_TEXTO CITADO:_
_ _ _ _ _
As emendas pix ou transferências especiais realizadas por parlamentares para seus municípios de base tiveram um aumento de 530% entre 2022 e 2023, saltando de R$ 1,5 bilhão para R$ 8,1 bilhões. Sem necessidade de especificação de destinação ou convênio com programas e projetos dos ministérios, os repasses chegam diretamente às prefeituras, isentos de mecanismos de fiscalização para o emprego dos recursos feito pelas gestões municipais.
Além de ser uma estratégia para impulsionar candidaturas, o aumento também reflete a tendência cada vez maior de controle que o Congresso Nacional tem buscado exercer sobre o orçamento público.
O analista político Lucas Batista Pinheiro, da Consillium Soluções Institucionais e Governamentais, explica que as emendas pix influenciam as eleições municipais na medida em que, no ano pré-eleitoral e em 2024, elas são utilizadas para impulsionar obras públicas ou para dinamizar programas sociais. Esses avanços acabam contando de forma positiva para aliados e correligionários de deputados e senadores federais (autores das emendas) que pretendem disputar as eleições municipais.
_ _ _ _ _
(Dados extraídos)
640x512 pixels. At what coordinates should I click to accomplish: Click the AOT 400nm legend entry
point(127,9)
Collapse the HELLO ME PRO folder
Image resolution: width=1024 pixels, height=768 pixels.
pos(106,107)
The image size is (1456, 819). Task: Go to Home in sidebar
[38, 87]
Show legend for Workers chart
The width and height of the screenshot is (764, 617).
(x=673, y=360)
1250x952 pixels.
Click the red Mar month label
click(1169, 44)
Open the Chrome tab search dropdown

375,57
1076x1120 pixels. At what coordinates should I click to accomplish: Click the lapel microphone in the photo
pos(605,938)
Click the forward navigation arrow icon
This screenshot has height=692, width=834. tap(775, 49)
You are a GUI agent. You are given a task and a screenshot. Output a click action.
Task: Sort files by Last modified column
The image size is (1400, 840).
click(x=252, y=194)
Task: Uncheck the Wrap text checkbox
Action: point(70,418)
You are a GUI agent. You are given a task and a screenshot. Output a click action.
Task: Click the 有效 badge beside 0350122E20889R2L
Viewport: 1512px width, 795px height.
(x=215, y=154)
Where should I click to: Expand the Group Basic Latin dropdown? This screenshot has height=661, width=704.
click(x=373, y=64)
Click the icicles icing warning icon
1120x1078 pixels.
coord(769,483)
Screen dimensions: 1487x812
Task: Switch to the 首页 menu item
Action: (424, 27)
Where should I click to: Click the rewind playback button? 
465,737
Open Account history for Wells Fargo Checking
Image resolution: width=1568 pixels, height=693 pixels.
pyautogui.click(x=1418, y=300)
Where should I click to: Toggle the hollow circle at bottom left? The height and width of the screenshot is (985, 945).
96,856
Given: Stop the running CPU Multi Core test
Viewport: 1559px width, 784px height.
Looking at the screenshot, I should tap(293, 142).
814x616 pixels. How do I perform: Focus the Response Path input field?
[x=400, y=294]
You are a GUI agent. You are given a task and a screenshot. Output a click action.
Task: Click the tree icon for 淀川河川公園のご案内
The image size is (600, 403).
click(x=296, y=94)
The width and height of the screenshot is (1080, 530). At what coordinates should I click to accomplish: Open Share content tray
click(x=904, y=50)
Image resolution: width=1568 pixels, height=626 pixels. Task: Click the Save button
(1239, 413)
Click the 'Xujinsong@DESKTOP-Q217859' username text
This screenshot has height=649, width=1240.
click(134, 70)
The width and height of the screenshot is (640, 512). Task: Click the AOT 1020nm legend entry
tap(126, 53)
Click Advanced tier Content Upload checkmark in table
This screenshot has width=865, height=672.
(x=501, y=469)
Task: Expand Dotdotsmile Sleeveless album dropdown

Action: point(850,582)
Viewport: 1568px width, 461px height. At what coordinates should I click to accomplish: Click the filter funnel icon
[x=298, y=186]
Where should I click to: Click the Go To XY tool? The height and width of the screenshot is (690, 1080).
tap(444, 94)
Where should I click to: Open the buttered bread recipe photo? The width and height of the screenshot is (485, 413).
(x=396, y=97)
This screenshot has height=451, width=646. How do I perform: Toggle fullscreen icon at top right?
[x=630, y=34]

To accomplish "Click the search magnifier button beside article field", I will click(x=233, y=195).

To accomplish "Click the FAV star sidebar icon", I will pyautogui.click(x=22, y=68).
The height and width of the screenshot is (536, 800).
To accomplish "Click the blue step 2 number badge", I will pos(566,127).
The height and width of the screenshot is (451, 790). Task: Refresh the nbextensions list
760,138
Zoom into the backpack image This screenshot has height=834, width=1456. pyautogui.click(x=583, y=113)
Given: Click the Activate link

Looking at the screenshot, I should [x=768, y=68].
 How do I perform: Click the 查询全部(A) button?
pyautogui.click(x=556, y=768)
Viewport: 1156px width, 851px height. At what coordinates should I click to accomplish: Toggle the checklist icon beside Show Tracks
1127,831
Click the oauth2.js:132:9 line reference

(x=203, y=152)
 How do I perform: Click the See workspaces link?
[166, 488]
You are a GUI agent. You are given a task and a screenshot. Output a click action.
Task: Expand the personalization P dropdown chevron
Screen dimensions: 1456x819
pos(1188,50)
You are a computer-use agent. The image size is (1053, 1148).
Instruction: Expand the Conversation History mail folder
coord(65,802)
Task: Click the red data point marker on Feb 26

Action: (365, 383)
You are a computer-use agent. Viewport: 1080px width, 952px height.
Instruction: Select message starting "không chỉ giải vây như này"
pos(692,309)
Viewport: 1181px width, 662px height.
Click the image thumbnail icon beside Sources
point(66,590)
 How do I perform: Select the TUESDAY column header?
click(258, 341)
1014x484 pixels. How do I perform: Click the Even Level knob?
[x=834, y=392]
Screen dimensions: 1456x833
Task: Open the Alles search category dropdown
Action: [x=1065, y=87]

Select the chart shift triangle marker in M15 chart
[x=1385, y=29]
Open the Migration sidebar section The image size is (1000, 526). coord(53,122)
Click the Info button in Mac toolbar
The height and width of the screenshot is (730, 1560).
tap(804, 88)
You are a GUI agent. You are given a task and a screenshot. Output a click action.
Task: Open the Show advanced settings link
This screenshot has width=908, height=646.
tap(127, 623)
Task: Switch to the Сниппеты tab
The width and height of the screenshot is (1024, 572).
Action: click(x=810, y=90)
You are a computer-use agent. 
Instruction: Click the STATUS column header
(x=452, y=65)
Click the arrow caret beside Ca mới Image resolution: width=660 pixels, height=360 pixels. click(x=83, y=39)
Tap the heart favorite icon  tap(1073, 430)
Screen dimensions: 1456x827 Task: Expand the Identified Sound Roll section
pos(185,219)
_ _ _ _ _
_INSTRUÇÕES DA TAREFA:_ Dê continuidade ao texto sobre as emendas pix, começando logo após a última frase apresentada. Os dados foram tirados de outra fonte.

_RESPOSTA DO EXERCÍCIO:_
“O aumento [no repasse deste tipo de emenda] significa que os parlamentares terão um papel de mais protagonismo nas eleições municipais, seja como candidatos ou como apoiadores. Eleições municipais não são definidas por ideologias, mas pela realidade local. Vence quem demonstra que sabe solucionar problemas do dia a dia da população. Por isso, resolver os buracos, o asfalto, o posto de saúde, a escola do bairro, a iluminação, a zeladoria é um grande ativo eleitoral que pode ser resolvido com emendas”, afirma ele.
Cristiano Noronha, mestre em Ciências Políticas e vice-presidente da consultoria Arko Advice, também avalia que o maior repasse desse tipo de emendas pode auxiliar no pleito municipal deste ano. “Os parlamentares gostam de destinar esses recursos para determinados municípios”. Para tanto, os recursos são utilizados em obras e outras melhorias que conferem maior visibilidade aos parlamentares e aos prefeitos correligionários ou aliados.
Município paulista lidera ranking das emendas pix em 2023
O município de Carapicuíba, na grande São Paulo, foi o destino campeão em emendas pix em 2023, com repasses da ordem de R$ 81,43 milhões - os dados são do site Tesouro Nacional Transparente. Em 2022, a cidade recebeu R$ 20,05 milhões em verbas desse tipo, o que representa um crescimento de 406% de um ano para o outro.
Pinheiro destaca que, em anos eleitorais ou naqueles que precedem os pleitos, “é natural que parlamentares e partidos queiram direcionar as emendas para suas bases, sobretudo para os municípios que os partidos escolhem como prioridade”. No caso de Carapicuíba, ele afirma ser uma cidade estratégica, pois se situa na região da Grande São Paulo, onde tanto PT quanto PSDB tentam retomar o controle e evitar o avanço da influência do governador Tarcísio de Freitas (Republicanos), aliado do ex-presidente Jair Bolsonaro (PL).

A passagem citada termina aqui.